- [EXERCISE TASKS]:
a - Answer these questions from the Rice Care Center article:
(i) By what percent did unnecessary antibiotic prescriptions drop this past year?
(ii) How many skilled care facilities in the state earned gold-level status?
(iii) What job does Amanda Thorson hold?
b - Edit the Rice Care Center article. Reproduce everything from "WILLMAR - Christina" down to "down 27 percent.", replacing "spreadsheet" with "clipboard".
c - Proceed with the Rice Care Center article, picking up after its last sentence.

- [PAGE EXTRACT]:
WILLMAR - Christina Jurgenson, infection preventionist at Rice Care Center and Therapy Suites, lives by the spreadsheet.

On almost a daily basis, she collects and analyzes everything infection-related, from influenza rates to antibiotic use.

And the numbers, she's proud to report, are trending in the right direction. Unnecessary antibiotic prescriptions are down 40 percent this past year. The overall infection rate, down 27 percent.

"We're doing good things," Jurgenson said. "We're doing something right."

In recognition of the advances being made, Rice Care Center recently was singled out by the Minnesota Department of Health as one of 11 skilled care facilities in the state to earn gold-level status on the department's first-ever honor roll for antibiotic stewardship in long-term care.

CentraCare Health Paynesville Koronis Manor and Granite Falls Health Care also made the honor roll.

Antibiotic stewardship, typically the province of hospitals and the doctor's office, has moved to the next frontier: the long-term care setting. Prompted by ongoing concerns about antibiotic resistance and the prevalence of antibiotic usage in nursing homes, the industry has begun pushing to curb unnecessary prescriptions of this class of drugs and do more to reduce the incidence of infections among skilled-care residents.

The impact reaches far beyond the walls of Rice Care Center, said Amanda Thorson, director of nursing.

"We are a facility but we're also a community," she said. "We're not just trying to make our facility better. We're trying to make our community better."

- [DATA PROVIDED]:
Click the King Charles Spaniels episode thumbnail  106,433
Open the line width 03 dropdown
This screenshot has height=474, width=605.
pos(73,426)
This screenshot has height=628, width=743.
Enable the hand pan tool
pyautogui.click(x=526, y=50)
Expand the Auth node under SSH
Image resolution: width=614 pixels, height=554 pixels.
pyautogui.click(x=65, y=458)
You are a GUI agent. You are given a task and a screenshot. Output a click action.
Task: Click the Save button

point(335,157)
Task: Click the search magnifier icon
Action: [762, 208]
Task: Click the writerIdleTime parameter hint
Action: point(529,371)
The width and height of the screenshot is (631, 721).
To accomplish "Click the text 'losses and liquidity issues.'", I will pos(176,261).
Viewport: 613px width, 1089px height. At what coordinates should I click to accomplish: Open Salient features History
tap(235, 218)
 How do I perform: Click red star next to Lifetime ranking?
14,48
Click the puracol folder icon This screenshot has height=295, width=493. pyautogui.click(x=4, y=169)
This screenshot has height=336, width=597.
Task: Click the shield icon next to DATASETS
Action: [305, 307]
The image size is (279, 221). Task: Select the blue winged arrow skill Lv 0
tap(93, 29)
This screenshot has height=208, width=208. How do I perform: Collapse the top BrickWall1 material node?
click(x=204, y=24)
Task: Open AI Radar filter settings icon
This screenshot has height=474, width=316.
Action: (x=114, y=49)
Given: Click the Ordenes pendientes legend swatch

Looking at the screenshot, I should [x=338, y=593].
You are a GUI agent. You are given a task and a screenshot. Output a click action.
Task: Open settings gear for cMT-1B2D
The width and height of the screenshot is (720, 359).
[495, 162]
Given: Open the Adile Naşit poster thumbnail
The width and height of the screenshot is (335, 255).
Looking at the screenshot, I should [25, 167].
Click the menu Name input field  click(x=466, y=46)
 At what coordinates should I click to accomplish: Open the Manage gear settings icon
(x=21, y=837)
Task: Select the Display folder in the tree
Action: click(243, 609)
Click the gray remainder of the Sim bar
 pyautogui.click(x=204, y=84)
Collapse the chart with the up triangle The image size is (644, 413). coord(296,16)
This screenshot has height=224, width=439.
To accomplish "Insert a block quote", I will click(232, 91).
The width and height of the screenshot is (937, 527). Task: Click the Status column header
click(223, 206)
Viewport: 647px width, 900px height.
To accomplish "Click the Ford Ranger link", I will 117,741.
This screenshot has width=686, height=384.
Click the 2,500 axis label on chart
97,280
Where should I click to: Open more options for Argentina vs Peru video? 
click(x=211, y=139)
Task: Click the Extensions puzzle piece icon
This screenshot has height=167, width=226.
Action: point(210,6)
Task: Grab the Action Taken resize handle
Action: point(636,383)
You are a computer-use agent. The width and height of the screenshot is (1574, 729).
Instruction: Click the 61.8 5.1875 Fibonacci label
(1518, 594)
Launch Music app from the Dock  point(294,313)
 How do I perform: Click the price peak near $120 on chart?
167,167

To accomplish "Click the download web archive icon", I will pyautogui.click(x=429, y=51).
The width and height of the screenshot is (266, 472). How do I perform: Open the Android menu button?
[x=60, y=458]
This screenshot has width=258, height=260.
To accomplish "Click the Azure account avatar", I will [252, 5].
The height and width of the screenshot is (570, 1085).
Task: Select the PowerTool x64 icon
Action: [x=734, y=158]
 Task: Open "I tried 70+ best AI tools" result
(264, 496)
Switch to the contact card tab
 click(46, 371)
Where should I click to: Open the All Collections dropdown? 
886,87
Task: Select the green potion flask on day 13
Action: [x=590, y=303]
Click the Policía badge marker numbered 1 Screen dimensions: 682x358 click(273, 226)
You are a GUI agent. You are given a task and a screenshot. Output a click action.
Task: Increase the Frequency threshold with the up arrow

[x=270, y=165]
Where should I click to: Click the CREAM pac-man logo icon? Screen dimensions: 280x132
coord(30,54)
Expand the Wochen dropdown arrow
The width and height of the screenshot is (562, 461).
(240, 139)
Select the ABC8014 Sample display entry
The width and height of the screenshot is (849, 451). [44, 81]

- [RESPONSES IN ORDER]:
a -
(i) 40 percent
(ii) 11
(iii) Director of nursing

b -
WILLMAR - Christina Jurgenson, infection preventionist at Rice Care Center and Therapy Suites, lives by the clipboard.

On almost a daily basis, she collects and analyzes everything infection-related, from influenza rates to antibiotic use.

And the numbers, she's proud to report, are trending in the right direction. Unnecessary antibiotic prescriptions are down 40 percent this past year. The overall infection rate, down 27 percent.

c -
The prevalence of antibiotics in the nursing home setting is strikingly high. Studies estimate that in any given year, 50 to 75 percent of residents in U.S. long-term care facilities have at least one prescription for an antibiotic. More worrisome from a stewardship standpoint, up to 70 percent of these prescriptions may be inappropriate.

"That's a really large number," Jurgenson said.

Taking antibiotics when they aren't needed - for a viral infection, for example - can have consequences, especially for nursing home residents who typically are elderly, frail and often have multiple chronic health conditions.

Potential side effects of antibiotics, such as nausea, vomiting and diarrhea, can be less well-tolerated by this population, Jurgenson said. More importantly, overuse of antibiotics increases the risk of Clostridium difficile, which can be severe enough to require hospitalization. Some studies have found that up to 90 percent of C. diff cases involve antibiotic use within the preceding 90 days.

The goal isn't to get antibiotic use down to zero but to be judicious in when and how they're used, otherwise resistance will eventually render them ineffective, she said. "Antibiotics save lives, period. We need to have antibiotics but we need to use them responsibly."

The biggest change in Rice Care Center's daily practice has been to tie antibiotic use to specific clinical criteria and symptoms of active infection, Jurgenson said. "That's the big difference we are switching to."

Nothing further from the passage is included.